Editorial: Another front in the war on Islamic State, and still no legal authority


In launching airstrikes in Libya this week, the Obama administration opened a new chapter in its campaign to “degrade and ultimately destroy” Islamic State. But even as that war expands, it continues to be waged under authority granted by Congress more than a decade ago for a very different purpose. If this military campaign is to continue, it is vital that Congress explicitly authorize it and place limits on its extent and duration.

This week’s strikes by U.S. drones and attack jets targeted Islamic State positions in the city of Surt on the Mediterranean coast, from which Libyan government forces are attempting to dislodge the terrorist group. Though not the first American airstrikes in Libya, this week’s missions are the inauguration of what Pentagon officials called an open-ended effort to secure Surt. It amounts to a major escalation.

If one accepts the administration’s insistence that the U.S. must take on Islamic State — and we do, though we have opposed the deployment of U.S. ground troops — it’s difficult to argue that Libya should be off-limits. But it’s outrageous that this war has been fought for almost two years without explicit approval by Congress.

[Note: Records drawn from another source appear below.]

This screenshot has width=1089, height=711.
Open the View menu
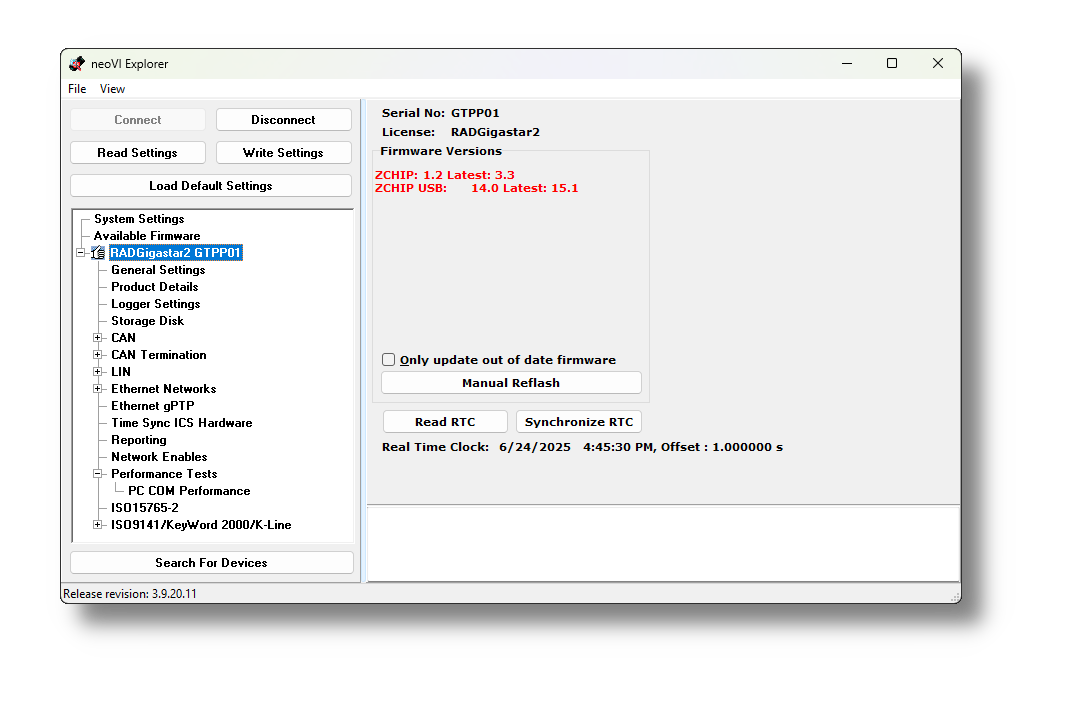tap(112, 88)
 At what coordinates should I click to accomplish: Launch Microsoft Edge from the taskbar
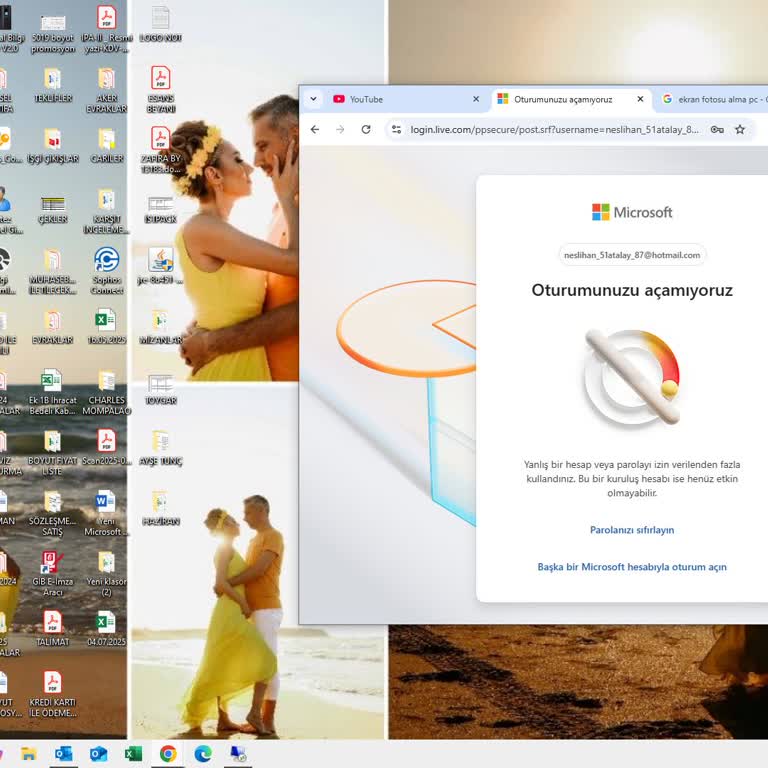[x=203, y=754]
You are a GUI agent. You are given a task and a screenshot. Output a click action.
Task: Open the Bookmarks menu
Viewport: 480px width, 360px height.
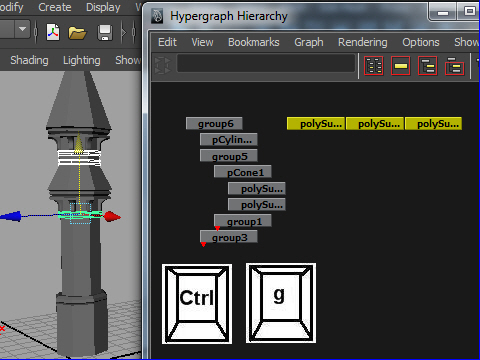tap(254, 42)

Congressional approval is necessary not only because the Constitution requires it but also because waging war is a fateful decision that shouldn’t be made by the president alone. Moreover, formal consideration of a new Authorization for Use of Military Force would require the administration to articulate and define its objectives.

In February of 2015 — five months after he launched a “steady, relentless effort” to defeat Islamic State — President Obama proposed that Congress approve a new AUMF targeting that so-called caliphate and “associated persons or forces” for a three-year period. The authorization wouldn’t permit the use of U.S. forces in “enduring offensive ground combat operations” (a definition this page has criticized as overly loose).

But Congress hasn’t acted on the president’s request for an AUMF (or approved its own version), and Obama hasn’t found it necessary to expend much political capital on the issue. That’s because the administration has a fallback legal position. It maintains, unconvincingly, that the war is legal under two previous authorizations of force: one approved in 2001 in response to the Sept. 11 attacks and another in 2002 aimed at “the continuing threat posed by Iraq” — the Iraq ruled by Saddam Hussein, that is.

In June, Sen. Tim Kaine of Virginia, now the Democratic nominee for vice president, said: “Nearly two years into an executive war against [Islamic State], the unwillingness of this Congress to authorize the war not only shows a lack of resolve, it sets a dangerous precedent.” When Congress returns to work after Labor Day, it should rectify that dereliction of duty and pass a new AUMF.